_What you need to do_. Lines from the listing below that contain the string "סופרים" are to be reported.

_Provided entries_.
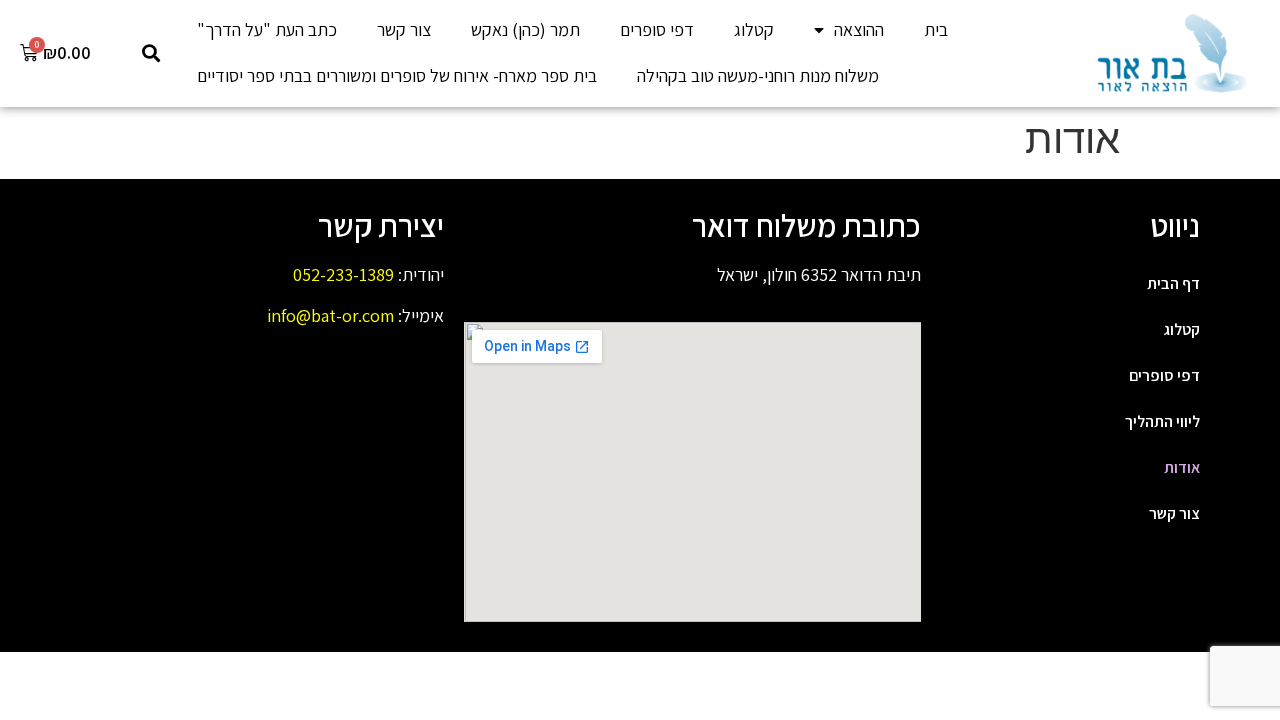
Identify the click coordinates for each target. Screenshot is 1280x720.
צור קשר (404, 29)
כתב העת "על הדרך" (267, 29)
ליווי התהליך (1162, 421)
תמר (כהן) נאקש (525, 29)
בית (936, 29)
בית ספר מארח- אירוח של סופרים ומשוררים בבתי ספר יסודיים (397, 75)
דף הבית (1173, 283)
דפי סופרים (657, 29)
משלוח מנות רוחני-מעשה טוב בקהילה (758, 75)
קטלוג (754, 29)
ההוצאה (859, 29)
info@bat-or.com (330, 315)
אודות (1182, 467)
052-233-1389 (343, 274)
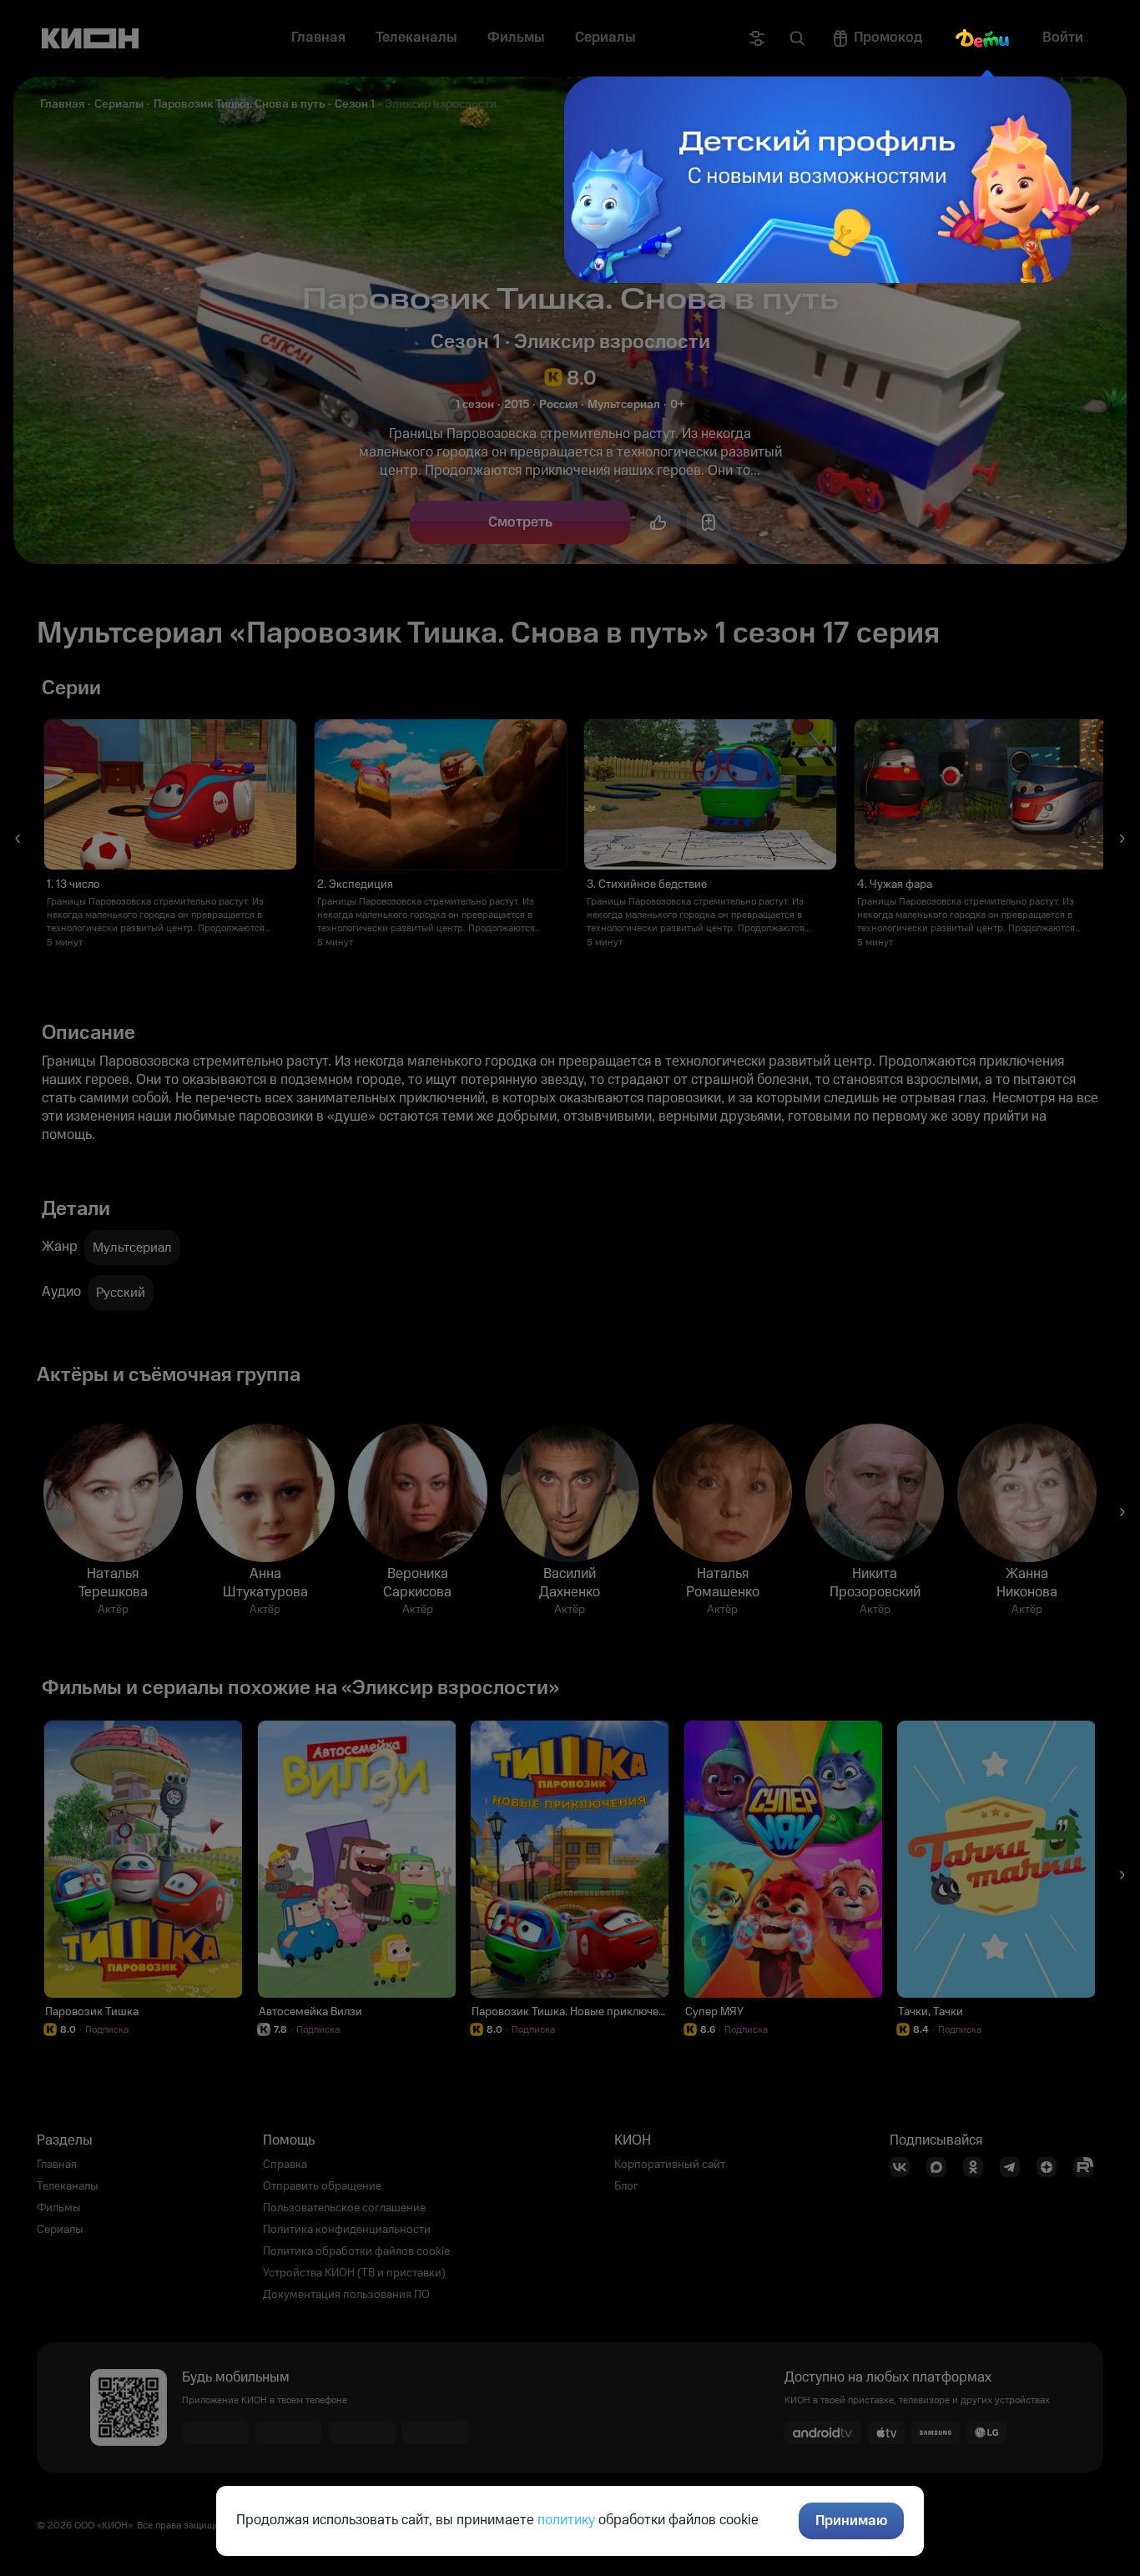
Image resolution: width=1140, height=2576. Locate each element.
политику (566, 2520)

_Solution to this exercise_.
בית ספר מארח- אירוח של סופרים ומשוררים בבתי ספר יסודיים (397, 75)
דפי סופרים (657, 29)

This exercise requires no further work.